MustGather: 100% CPU usage on AIX
 Technote (troubleshooting)
 
Problem(Abstract)
Collecting data for 100% CPU usage problems with IBM® WebSphere® Application Server on the AIX® operating system. Gathering this information before calling IBM support will help familiarize you with the troubleshooting process and save you time.
 
Resolving the problem
The following documents what is needed to troubleshoot a Java™ Virtual Machine (JVM) that reaches 100% CPU utilization, or an unusually high percentage on an AIX system.

If you have already contacted support, continue on to the 100% CPU Usage MustGather information. Otherwise, click: MustGather: Read first for all WebSphere Application Server products.

The following instructions will help you set-up the failing system to capture required information:
  1. After starting the Application Server JVM, run the following dbx script for each Application Server or clone having the problem:

    ./dbxtrace_aix.sh -a PID_appserver > dbx_startup_clone_name.out

    Where the output of this script is directed to the specified dbx_startup_clone_name.out file.

  2. Follow instructions to Enable verbosegc for the failing application server.

  3. Edit the vmstat_script.sh and ps_script.sh scripts to modify the sleep interval.
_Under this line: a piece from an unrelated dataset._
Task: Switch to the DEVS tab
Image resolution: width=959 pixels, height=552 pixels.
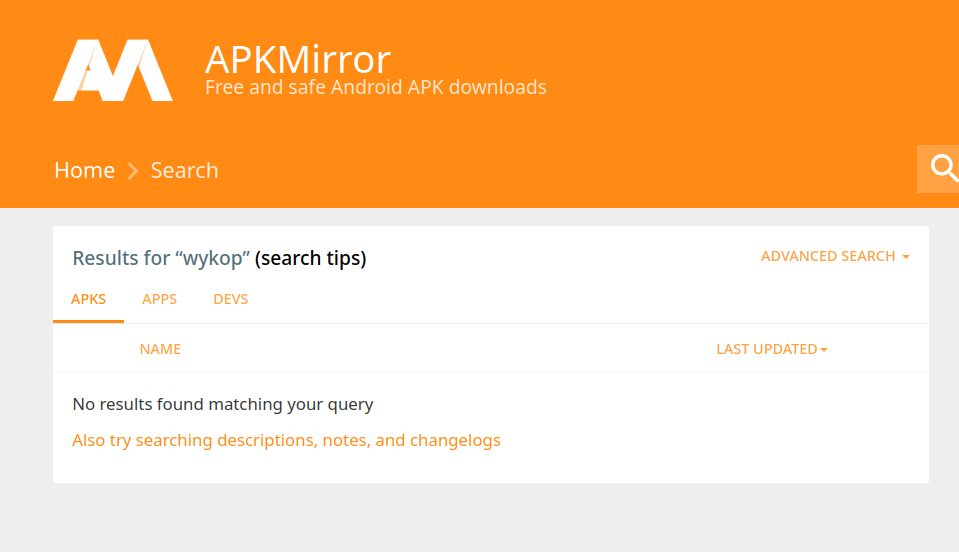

The default sleep interval is 5 minutes, which is fine if the problem can be recreated in a few hours. If it takes a week for the problem to occur, then increase the interval to how often the script overwrites the output file.

  4. Run the two scripts you modified in the preceding step:

    ./vmstat_script.sh  vmstat.out
    ./ps_script.sh  ps.out

    Note: The output files are specified at the end of the command.

  5. Clear all application server log files before starting the test. You might have to stop the application server to delete the files and then start them.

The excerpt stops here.